Monday, April 22, 2013
Investors who stood by Boeing during its 787 crisis have been rewarded.
Things looked bad three months ago. Boeing’s flagship plane was grounded worldwide because no one could explain the smoldering batteries on two different planes. Deliveries of the 787 to customers had stopped. No one knew how much the whole mess would cost. Plus, there was a chance engineers could strike, halting production.
Some investors bailed out, spooked by the latest snag with a plane considered to be a key to Boeing’s future. Others were confident that Boeing Co. would quickly fix the battery problem and raved about its long-term prospects.
“Over time, when investors are terrified, you’re usually going to be able to find some very good buying opportunities,” said Don Peters, portfolio manager for T. Rowe Price’s tax efficient equity fund.
On Friday, federal regulators approved Boeing’s battery fix, clearing the way for the plane to fly again, although the timing remained uncertain. The shares rose 2 percent to close at $87.96 on Friday, and are now up almost 17 percent for the year.
The stock has outpaced the gains that brought new record highs for the Dow Jones industrial average and the Standard & Poor’s 500 index.

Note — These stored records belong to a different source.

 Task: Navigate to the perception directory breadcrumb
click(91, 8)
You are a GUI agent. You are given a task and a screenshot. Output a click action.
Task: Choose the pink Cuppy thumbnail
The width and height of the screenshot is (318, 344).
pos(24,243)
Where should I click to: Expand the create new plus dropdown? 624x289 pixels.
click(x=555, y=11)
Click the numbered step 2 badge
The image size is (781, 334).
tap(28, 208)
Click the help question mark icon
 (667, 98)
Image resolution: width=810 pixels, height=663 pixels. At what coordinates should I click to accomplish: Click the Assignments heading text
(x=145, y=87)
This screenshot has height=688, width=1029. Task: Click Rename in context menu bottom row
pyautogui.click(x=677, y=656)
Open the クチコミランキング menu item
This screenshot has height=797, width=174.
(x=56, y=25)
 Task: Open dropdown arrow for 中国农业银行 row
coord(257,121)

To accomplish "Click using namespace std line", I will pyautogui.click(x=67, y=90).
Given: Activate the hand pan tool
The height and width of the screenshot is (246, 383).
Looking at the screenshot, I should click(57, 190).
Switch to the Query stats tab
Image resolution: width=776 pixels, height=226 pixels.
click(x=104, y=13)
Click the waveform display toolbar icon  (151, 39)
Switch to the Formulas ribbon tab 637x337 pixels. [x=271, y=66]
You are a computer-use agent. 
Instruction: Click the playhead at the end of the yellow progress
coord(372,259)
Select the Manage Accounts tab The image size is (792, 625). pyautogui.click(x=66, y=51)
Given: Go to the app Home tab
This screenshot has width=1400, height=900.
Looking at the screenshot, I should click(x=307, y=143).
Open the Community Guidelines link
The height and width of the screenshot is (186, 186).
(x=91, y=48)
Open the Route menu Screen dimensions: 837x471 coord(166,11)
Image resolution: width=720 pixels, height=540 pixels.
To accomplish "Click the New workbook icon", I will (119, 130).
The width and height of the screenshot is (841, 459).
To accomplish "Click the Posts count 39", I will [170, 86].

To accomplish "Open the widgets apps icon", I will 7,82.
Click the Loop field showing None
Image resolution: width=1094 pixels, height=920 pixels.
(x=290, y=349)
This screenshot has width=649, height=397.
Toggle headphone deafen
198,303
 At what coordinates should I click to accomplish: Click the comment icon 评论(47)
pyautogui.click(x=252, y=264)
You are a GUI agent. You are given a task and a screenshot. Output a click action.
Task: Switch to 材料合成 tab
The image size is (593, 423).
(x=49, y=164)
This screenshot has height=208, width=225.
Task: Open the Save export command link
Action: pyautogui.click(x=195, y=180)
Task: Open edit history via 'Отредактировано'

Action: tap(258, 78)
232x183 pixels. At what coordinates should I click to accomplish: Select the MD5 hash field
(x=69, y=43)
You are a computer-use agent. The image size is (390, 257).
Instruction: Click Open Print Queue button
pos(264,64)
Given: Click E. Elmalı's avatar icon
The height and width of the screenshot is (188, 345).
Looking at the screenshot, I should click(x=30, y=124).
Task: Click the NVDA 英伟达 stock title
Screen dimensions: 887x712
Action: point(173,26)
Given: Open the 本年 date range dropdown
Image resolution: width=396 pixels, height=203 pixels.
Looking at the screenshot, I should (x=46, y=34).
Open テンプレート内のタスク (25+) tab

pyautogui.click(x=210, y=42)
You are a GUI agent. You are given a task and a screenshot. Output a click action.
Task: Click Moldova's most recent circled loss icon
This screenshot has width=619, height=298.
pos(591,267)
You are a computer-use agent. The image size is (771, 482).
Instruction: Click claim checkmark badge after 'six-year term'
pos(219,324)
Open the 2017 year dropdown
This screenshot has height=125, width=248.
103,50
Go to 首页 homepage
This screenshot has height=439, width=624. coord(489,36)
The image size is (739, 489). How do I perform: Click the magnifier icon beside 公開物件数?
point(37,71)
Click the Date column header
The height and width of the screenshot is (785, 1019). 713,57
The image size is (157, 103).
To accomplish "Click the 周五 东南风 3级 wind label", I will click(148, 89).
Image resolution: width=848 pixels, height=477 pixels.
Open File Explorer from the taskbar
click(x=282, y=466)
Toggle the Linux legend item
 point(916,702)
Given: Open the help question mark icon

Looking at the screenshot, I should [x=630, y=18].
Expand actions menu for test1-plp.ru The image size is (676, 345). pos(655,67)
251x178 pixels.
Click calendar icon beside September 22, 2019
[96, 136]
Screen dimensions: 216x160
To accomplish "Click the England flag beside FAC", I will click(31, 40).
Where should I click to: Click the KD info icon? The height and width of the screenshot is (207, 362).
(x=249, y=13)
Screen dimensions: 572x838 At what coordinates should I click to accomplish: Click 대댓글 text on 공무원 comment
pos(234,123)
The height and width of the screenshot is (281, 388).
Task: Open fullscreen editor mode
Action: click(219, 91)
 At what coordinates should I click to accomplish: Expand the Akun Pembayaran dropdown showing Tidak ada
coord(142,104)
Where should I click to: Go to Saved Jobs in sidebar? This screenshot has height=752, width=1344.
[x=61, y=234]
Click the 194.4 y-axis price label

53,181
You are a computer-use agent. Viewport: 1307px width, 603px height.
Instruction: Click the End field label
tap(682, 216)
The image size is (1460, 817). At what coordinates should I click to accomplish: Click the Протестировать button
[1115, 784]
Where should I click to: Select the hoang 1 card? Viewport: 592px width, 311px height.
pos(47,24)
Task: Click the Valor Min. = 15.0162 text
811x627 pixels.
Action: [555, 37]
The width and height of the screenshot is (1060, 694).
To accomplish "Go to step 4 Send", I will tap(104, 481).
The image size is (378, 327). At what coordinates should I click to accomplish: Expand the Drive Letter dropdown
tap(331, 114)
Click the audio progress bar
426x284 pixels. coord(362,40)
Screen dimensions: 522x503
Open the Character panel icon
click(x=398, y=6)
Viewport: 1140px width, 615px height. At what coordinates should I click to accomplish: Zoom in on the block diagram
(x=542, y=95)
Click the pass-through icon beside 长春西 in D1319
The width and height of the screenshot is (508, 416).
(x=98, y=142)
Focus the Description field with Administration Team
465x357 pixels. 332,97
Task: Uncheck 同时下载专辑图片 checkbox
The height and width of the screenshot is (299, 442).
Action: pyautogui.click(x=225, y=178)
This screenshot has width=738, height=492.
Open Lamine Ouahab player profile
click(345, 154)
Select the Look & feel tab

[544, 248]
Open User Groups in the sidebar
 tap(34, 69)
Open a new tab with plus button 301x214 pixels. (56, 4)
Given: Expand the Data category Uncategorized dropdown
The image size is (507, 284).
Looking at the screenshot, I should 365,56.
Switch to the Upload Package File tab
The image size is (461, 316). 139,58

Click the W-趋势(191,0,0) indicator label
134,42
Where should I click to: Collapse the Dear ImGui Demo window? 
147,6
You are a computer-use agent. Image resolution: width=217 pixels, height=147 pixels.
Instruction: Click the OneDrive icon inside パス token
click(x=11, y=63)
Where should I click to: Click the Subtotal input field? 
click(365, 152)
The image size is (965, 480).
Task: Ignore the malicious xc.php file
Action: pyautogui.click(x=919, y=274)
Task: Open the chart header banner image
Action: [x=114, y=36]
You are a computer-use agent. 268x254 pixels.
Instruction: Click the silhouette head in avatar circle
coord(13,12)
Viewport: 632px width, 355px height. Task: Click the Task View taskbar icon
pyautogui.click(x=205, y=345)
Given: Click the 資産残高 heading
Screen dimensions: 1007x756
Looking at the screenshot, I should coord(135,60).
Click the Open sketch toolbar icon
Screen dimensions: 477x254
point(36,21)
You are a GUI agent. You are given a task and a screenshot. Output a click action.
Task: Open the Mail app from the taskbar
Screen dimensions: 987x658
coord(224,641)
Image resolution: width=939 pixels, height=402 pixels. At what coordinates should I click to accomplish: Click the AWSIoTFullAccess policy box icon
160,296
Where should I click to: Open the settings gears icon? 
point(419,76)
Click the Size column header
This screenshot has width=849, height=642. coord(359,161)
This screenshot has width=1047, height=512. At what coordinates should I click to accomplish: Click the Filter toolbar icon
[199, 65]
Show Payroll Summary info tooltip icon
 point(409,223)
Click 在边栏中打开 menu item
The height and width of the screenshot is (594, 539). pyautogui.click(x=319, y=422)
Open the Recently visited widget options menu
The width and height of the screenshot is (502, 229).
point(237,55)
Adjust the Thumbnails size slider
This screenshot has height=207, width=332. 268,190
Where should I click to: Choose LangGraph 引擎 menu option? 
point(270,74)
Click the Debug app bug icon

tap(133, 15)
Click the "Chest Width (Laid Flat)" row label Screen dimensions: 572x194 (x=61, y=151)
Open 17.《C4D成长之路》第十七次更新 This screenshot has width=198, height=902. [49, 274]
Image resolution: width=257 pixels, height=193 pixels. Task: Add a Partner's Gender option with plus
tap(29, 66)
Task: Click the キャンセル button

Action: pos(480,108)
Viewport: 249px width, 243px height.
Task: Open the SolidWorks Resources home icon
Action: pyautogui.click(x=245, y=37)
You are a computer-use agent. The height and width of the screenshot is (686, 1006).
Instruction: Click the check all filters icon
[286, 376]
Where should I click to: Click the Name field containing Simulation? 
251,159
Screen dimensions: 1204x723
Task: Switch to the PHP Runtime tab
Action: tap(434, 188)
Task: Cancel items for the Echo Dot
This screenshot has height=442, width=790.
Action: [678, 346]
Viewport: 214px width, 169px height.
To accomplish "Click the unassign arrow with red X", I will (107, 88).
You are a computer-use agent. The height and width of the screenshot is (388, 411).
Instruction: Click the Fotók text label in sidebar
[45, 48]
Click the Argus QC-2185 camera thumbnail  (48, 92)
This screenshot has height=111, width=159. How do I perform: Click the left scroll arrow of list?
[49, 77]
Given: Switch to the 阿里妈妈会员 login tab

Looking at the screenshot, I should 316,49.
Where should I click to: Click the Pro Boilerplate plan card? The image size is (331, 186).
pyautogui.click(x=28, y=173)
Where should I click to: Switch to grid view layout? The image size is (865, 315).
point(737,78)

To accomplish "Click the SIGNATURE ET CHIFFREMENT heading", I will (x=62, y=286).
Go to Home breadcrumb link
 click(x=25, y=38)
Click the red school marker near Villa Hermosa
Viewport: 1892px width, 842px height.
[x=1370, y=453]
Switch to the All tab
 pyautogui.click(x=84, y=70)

Anyone who bought 100 Boeing shares at the January low of $73.65 is sitting on a gain of $1,431, or 19 percent.
In January, T. Rowe Price analyst David Rowlett concluded that Boeing’s 787 problem was serious, but manageable.
He said the hardest part for Boeing with the 787 had been the years of production delays before the plane finally went into service in late 2011. At the time of the grounding, only 50 787s had been delivered, limiting any compensation owed to customers for the planes being out of service.